Pam preprofile is a PAM module that ensures that some program or script is run each time a user logs into the computer. It’s suited for network administrators when they can’t rely on a particular shell to execute the user’s .profile, .bash_profile, .bashrc or similar… because sometimes the user home directory doesn’t even exist yet.
There are already many PAM modules out there, each one suited to a particular need (mounting shares, creating tmp dirs, etc.), but the real advantage of pam_preprofile is its versatility. Pam_preprofile can be used to satisfy any need not being implemented by any existing PAM module at this time but which can be written as a script by the system admin.

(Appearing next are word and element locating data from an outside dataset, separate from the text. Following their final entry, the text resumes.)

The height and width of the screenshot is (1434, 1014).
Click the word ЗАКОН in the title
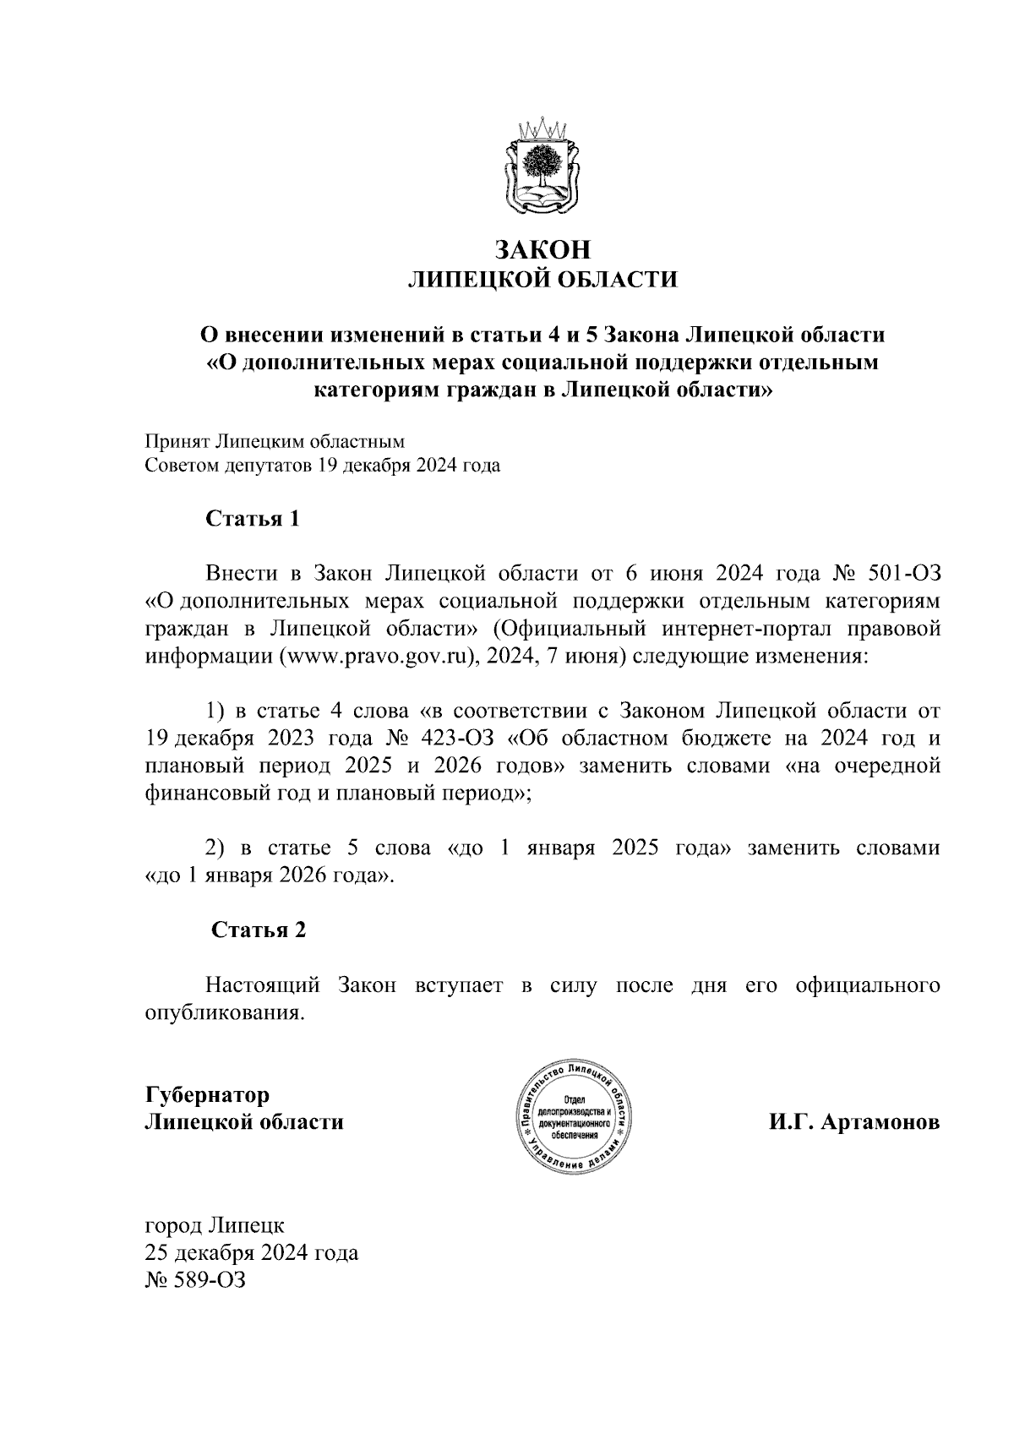542,250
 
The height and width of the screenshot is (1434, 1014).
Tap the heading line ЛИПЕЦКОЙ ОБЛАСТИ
542,280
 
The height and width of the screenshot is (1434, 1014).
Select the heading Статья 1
254,518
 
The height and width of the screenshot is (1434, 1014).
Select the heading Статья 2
258,930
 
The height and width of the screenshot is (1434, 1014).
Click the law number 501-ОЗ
904,574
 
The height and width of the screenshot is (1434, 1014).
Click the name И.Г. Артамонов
853,1123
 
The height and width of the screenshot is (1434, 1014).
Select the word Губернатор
208,1095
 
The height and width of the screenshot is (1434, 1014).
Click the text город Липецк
215,1224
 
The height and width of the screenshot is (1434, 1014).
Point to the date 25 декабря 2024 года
252,1251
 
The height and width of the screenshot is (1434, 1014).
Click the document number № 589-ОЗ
195,1279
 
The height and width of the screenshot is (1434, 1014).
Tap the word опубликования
223,1012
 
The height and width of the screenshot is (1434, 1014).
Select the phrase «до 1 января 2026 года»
270,875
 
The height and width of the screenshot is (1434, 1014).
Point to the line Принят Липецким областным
275,441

The configuration is simple. Just install the module at /lib/security/ and add this line at the end of /etc/pam.d/common-session:
session required pam_preprofile.so /tmp/myprogram.sh /usr/doc
That will call /tmp/myprogram.sh every time the user starts a session (logs into the desktop), passing it a “/usr/doc” parameter, plus an extra parameter with the username being authenticated.
In the previous version of the module, the script was executed always at the session stage. It was very helpful to create the user account. But some weeks ago, a network administrator presented me a scenario where he needed to execute the script each time the system asked the user for a password (that is, at “auth” stage), because the user info could have been updated meanwhile and some local configuration should be updated based on that.
I then improved the module and the new 1.1 version is out. It allow scripts to be executed in the PAM stage you want (account, auth, password and session), not only at the “session” stage allowed by the previous version.